Incidentally, the official said, OBL’s son, who was also killed in action along with his father, was married to one of the sisters of Shangla brothers. Those children lived alongside the children and grandchildren of Osama bin Laden.

The Shangla brothers, the official added, were the two other men killed in Operation Geronimo.

Amongst those left behind by the evacuating Navy Seals were Osama’s three wives, two of them highly educated Saudis, his elder son and four children of a daughter who was killed in a drone strike in Waziristan, the officials said.

They also included Osama’s Abbottabad-born five-year-old son and 22-year-old daughter, the officials added.

Who helped and facilitated Osama’s movement from the tribal region to the cities of Pakistan is also the subject of investigations, one official said.

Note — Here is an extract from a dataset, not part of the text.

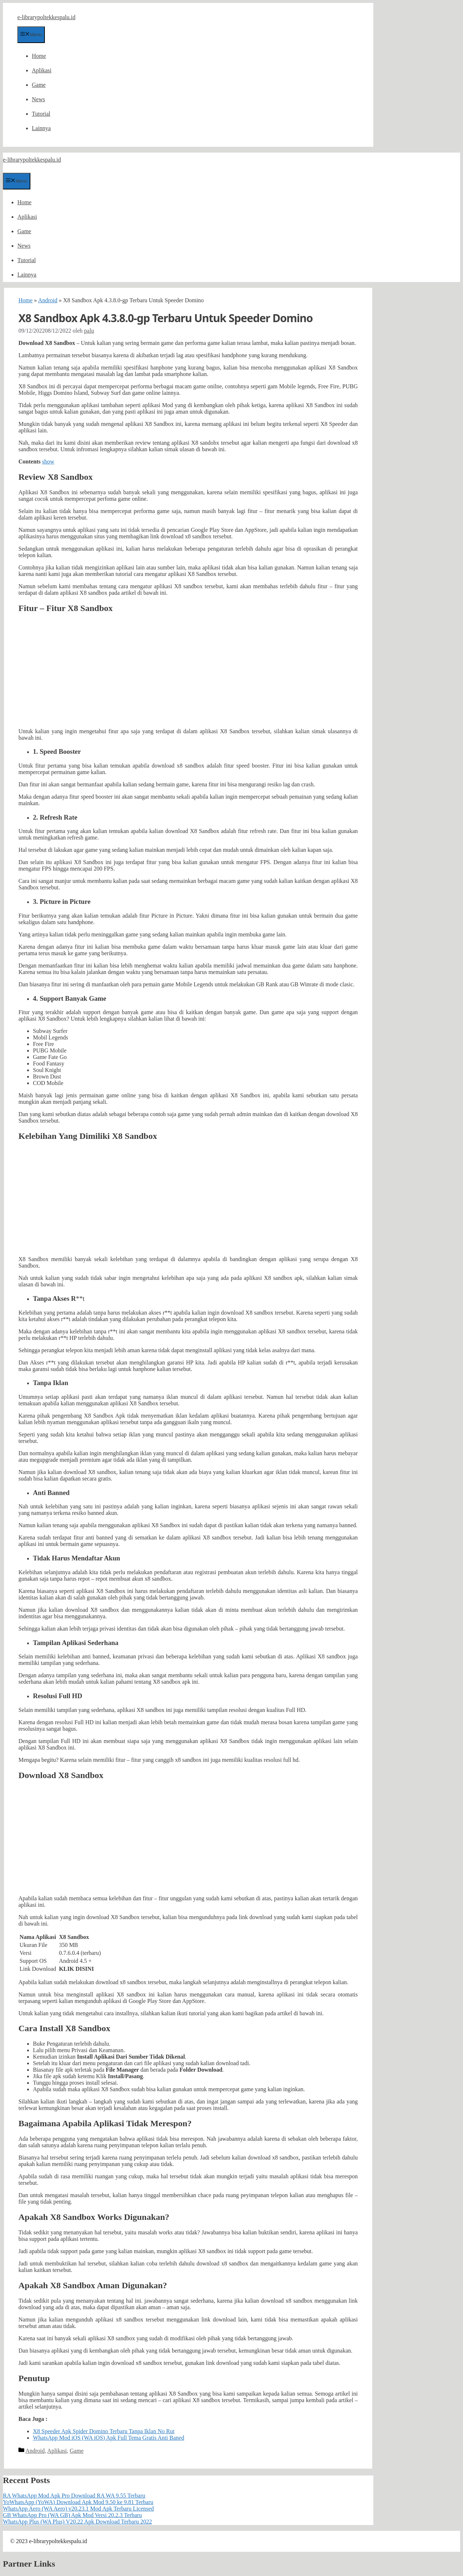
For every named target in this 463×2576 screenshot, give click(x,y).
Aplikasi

But it was a cleric picked up by security forces from one of the tribal regions who had initially pointed the finger towards Abbottabad, thus causing the Pakistani and American intelligence operatives to focus more closely on the garrison city, that houses the prestigious Pakistan Military Academy, Kakul.

HALE AND HEARTY

Amal, the youngest of Osama’s three wives also told investigators that her husband was hale and hearty and had recovered from his kidney ailment. “He was not on dialysis,” the official said.

Osama’s Yemeni wife told investigators that he had undergone two kidney surgeries in Afghanistan’s south-western Kandahar province during Taliban regime and had recovered thereafter, using homemade medications including water melons.

“He was neither weak nor frail,” one of the officials quoted Amal as saying, debunking widely held belief that Osama used dialysis to treat his kidney ailment. Some reports had gone as far as claiming that Osama had died due to kidney failure. “He believed in his own medication,” his wife told investigators.

A senior security official said that information gleaned from the widow had not been shared with the Americans so far.